── Given entries ──
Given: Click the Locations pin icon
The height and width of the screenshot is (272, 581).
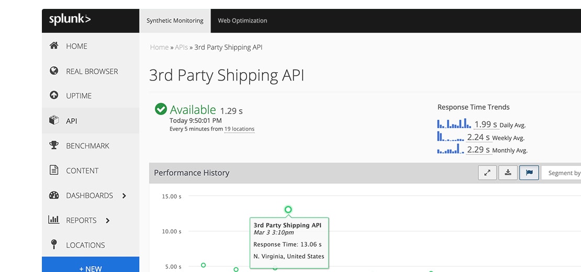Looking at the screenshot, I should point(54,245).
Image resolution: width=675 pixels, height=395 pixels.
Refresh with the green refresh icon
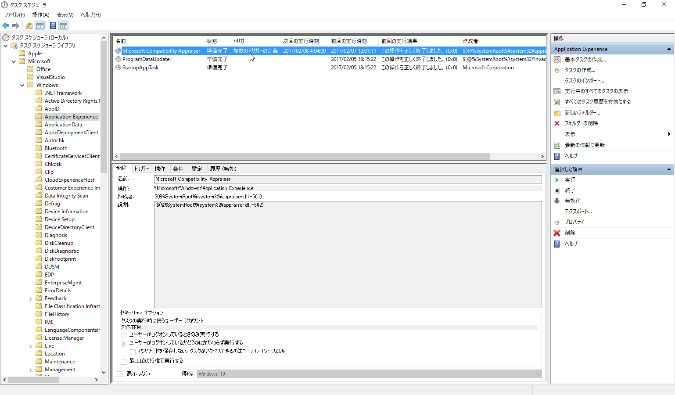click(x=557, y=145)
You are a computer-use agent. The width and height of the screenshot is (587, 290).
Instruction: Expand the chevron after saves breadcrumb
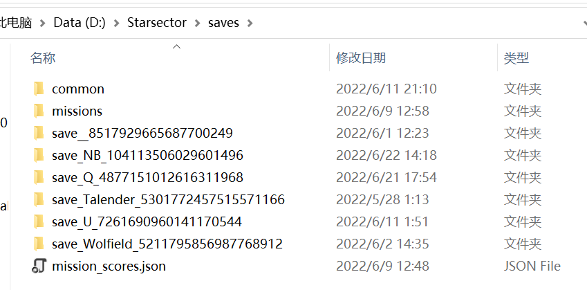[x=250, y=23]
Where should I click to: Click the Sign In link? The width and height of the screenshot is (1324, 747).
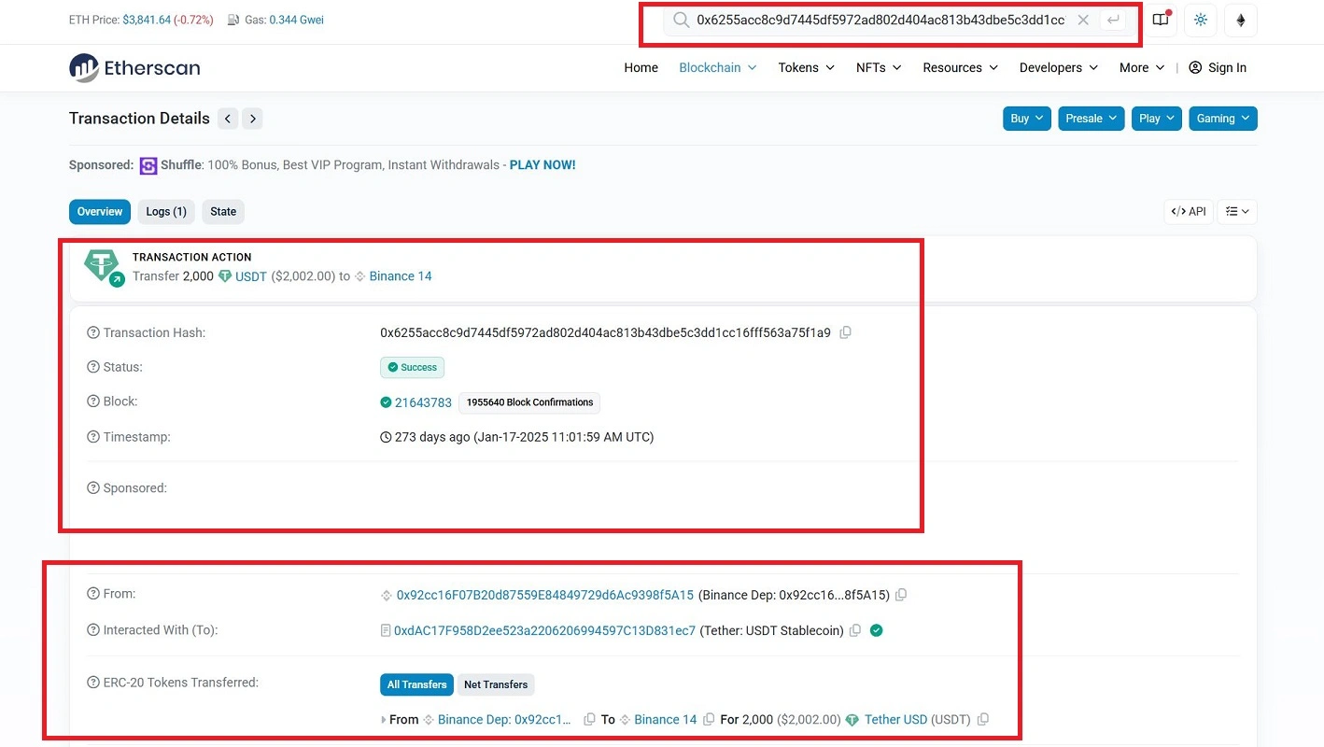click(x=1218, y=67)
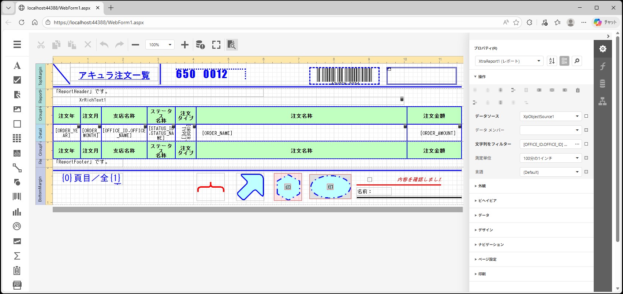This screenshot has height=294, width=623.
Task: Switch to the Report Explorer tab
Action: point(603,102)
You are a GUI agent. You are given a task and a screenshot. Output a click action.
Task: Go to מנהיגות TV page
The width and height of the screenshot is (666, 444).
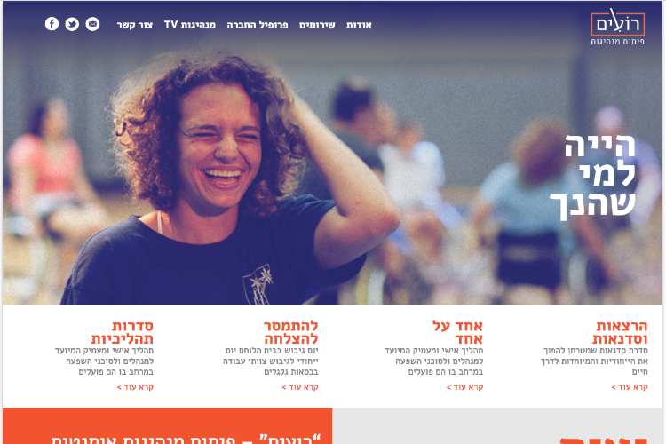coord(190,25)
───
── Given entries ──
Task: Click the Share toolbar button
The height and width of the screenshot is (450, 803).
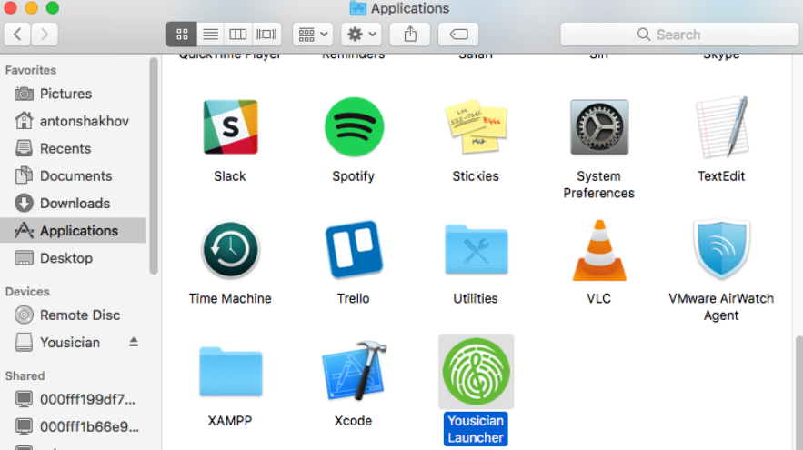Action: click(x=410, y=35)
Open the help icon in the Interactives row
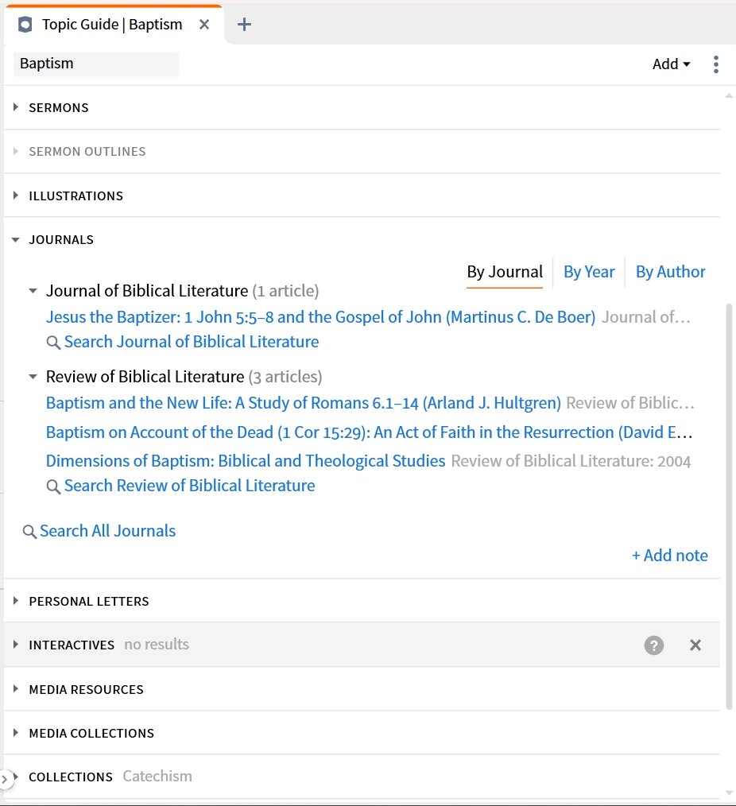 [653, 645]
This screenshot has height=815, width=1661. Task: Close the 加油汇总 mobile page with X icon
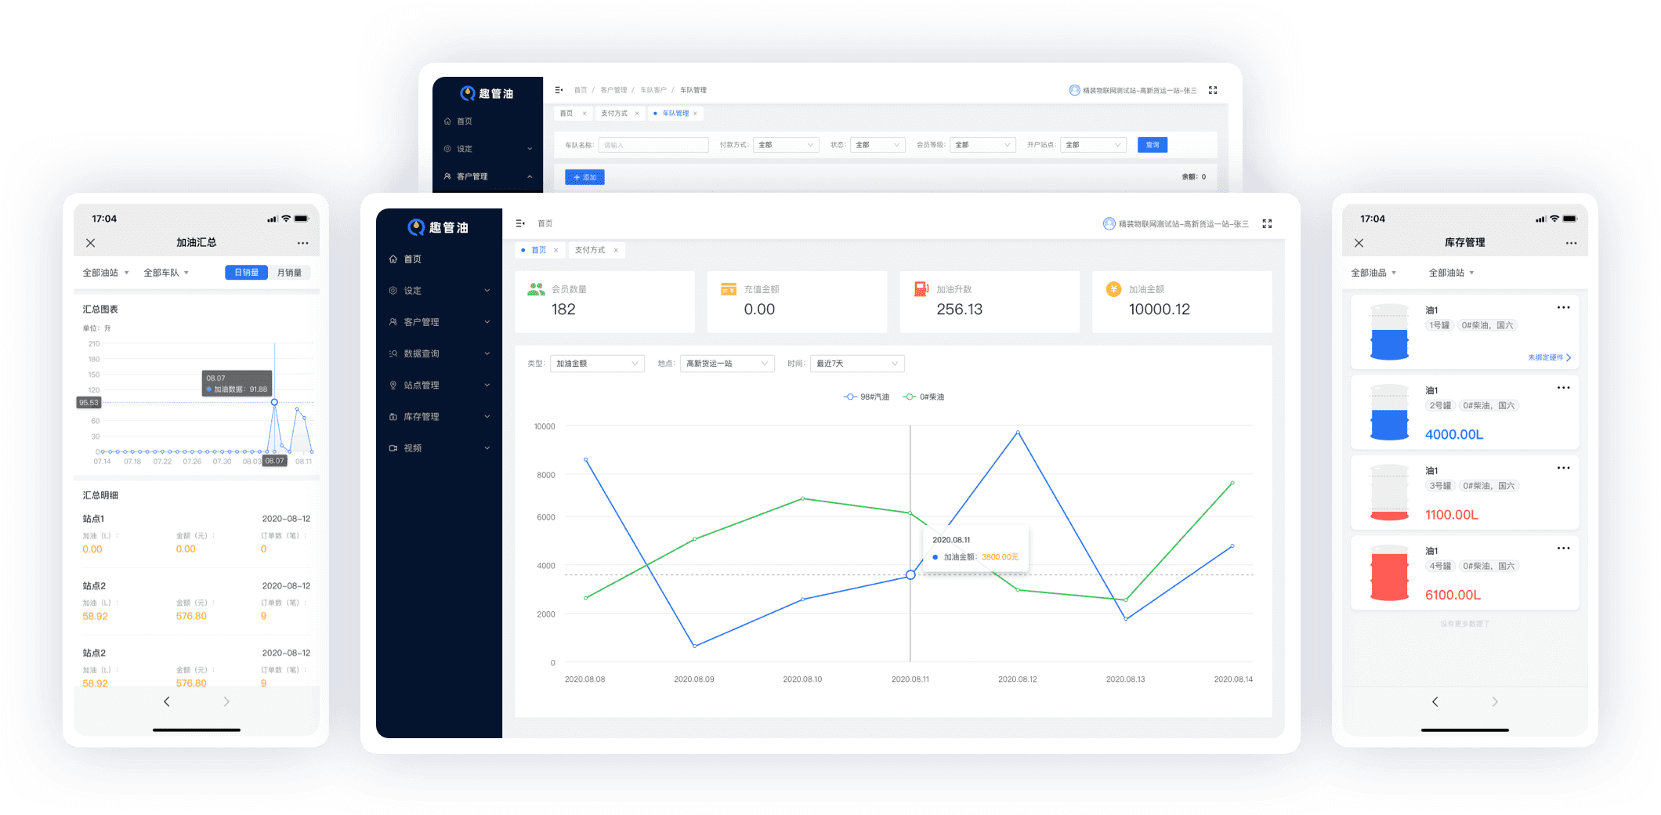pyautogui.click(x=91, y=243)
───
── Given entries ──
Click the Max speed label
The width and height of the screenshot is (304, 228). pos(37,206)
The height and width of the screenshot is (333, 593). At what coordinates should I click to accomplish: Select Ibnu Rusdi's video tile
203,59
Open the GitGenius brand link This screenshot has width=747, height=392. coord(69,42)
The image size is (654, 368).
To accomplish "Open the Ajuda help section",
───
Problem to work on:
Would you copy out each line of the records above where the word "agent" occurs?

Response:
You are a computer-use agent. The width and height of the screenshot is (587, 290).
You are a GUI agent. You are given a task and a screenshot. Output a click action.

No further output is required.